Unum · USearch 0.22.3 documentation
Smaller & Sooner Single-File
Vector Search Engine
Euclidean • Angular • Jaccard • Hamming • Haversine • Consumer-Outlined Metrics
C++11 •
Python •
JavaScript •
Java •
Rust •
C99 •
Objective-C •
Swift •
GoLang •
Wolfram
Linux • MacOS • Home windows • Docker • WebAssembly
Comparability with FAISS
FAISS is a widely known commonplace for high-performance vector search engines like google.
USearch and FAISS each make use of the identical HNSW algorithm, however they differ considerably of their design rules.
USearch is compact and broadly appropriate with out sacrificing efficiency, with a major concentrate on user-defined metrics and fewer dependencies.
FAISS |
USearch |
|
---|---|---|
Implementation |
84 Okay SLOC in |
3 Okay SLOC in |
Supported metrics |
9 fastened metrics |
Any Consumer-Outlined metrics |
Supported ID sorts |
|
|
Dependencies |
BLAS, OpenMP |
None |
Bindings |
SWIG |
Native |
Acceleration |
Realized Quantization |
Downcasting |
Base performance is similar to FAISS, and the interface should be acquainted if in case you have ever investigated Approximate Nearest Neigbors search:
$ pip set up usearch numpy
import numpy as np
from usearch.index import Index
index = Index(
ndim=3, # Outline the variety of dimensions in enter vectors
metric='cos', # Select 'l2sq', 'haversine' or different metric, default = 'ip'
dtype='f32', # Quantize to 'f16' or 'f8' if wanted, default = 'f32'
connectivity=16, # Elective: How frequent ought to the connections within the graph be
expansion_add=128, # Elective: Management the recall of indexing
expansion_search=64, # Elective: Management the standard of search
)
vector = np.array([0.2, 0.6, 0.4])
index.add(42, vector)
matches, distances, depend = index.search(vector, 10)
assert len(index) == 1
assert depend == 1
assert matches[0] == 42
assert distances[0] <= 0.001
assert np.allclose(index[42], vector)
Consumer-Outlined Features
Whereas most vector search packages focus on simply a few metrics – “Inside Product distance” and “Euclidean distance,” USearch extends this checklist to incorporate any user-defined metrics.

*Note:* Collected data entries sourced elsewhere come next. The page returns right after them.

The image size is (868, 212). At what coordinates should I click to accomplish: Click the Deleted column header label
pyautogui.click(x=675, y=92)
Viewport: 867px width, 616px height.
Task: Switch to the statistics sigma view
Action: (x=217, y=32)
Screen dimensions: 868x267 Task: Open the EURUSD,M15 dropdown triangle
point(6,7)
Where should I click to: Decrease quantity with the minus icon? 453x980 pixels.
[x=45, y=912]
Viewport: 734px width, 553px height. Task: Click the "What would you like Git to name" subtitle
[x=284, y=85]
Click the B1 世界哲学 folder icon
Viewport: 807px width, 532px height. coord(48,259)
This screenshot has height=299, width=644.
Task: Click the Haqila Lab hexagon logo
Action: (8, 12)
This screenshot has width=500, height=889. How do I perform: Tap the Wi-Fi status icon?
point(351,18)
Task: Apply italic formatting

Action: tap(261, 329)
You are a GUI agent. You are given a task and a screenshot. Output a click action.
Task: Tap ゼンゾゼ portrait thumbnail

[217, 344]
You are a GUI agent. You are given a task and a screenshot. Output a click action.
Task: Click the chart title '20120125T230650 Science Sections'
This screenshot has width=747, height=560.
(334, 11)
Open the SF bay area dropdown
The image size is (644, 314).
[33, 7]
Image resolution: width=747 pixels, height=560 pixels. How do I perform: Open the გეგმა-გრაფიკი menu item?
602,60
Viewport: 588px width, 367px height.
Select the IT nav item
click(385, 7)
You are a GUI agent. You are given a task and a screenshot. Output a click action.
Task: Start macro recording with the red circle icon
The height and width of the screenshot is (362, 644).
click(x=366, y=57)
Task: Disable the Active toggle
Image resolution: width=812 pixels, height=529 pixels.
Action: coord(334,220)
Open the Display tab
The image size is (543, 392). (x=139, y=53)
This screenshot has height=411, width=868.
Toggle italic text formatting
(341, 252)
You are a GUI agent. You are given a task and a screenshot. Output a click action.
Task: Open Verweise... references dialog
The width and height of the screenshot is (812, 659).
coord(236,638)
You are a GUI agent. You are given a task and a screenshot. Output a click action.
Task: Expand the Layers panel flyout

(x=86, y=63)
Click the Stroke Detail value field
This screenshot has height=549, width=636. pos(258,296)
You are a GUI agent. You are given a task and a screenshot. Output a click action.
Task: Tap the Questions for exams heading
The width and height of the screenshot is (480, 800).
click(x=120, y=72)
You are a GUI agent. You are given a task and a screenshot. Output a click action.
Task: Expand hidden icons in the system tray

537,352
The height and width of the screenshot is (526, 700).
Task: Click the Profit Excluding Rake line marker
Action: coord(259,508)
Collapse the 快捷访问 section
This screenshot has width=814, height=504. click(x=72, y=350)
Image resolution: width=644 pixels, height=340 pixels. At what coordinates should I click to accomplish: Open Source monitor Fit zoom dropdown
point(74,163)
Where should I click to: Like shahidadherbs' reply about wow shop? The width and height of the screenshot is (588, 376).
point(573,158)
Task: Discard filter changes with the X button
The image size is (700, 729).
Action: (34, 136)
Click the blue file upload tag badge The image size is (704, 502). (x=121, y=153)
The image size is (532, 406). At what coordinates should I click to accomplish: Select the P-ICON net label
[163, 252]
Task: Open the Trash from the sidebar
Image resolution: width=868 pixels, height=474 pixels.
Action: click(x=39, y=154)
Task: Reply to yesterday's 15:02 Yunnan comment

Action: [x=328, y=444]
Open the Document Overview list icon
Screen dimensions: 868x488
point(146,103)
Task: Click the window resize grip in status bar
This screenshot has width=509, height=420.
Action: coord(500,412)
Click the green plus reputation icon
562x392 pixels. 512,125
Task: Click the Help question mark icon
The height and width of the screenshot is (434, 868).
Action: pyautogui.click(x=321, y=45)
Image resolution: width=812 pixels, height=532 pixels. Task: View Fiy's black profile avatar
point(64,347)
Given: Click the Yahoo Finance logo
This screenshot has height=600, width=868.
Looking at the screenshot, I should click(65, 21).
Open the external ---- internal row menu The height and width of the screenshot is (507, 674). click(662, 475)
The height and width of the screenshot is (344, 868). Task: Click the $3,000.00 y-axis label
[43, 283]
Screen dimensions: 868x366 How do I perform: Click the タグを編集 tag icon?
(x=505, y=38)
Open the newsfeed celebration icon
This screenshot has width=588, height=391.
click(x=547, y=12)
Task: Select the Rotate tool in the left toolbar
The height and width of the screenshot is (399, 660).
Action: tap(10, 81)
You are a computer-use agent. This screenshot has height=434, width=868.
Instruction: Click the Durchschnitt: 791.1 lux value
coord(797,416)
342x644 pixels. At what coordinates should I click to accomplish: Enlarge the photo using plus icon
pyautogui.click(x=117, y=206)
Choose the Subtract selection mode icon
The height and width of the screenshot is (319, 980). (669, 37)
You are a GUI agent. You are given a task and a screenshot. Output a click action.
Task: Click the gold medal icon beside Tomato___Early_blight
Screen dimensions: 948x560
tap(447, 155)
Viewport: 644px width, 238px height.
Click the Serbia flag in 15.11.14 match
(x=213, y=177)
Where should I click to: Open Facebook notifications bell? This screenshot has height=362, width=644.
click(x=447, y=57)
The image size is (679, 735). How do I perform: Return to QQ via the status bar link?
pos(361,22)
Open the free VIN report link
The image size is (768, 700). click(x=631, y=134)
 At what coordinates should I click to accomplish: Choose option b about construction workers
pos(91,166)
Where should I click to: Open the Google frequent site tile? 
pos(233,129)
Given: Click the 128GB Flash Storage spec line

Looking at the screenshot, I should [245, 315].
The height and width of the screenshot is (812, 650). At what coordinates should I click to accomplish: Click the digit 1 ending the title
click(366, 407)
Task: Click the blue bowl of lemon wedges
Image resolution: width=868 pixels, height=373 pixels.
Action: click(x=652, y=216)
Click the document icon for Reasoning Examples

This flexibility permits you to customise your seek for a myriad of purposes, from computing geo-spatial coordinates with the uncommon Haversine distance to creating customized metrics for composite embeddings from a number of AI fashions.
Not like older approaches indexing high-dimensional areas, like KD-Timber and Locality Delicate Hashing, HNSW doesn’t require vectors to be similar in size.
They solely need to be comparable.
So you’ll be able to apply it in obscure purposes, like trying to find related units or fuzzy textual content matching, utilizing GZip as a distance perform.
Reminiscence Effectivity, Downcasting, and Quantization
Coaching a quantization mannequin and dimension-reduction is a standard method to speed up vector search.
These, nonetheless, are solely generally dependable, can considerably have an effect on the statistical properties of your information, and require common changes in case your distribution shifts.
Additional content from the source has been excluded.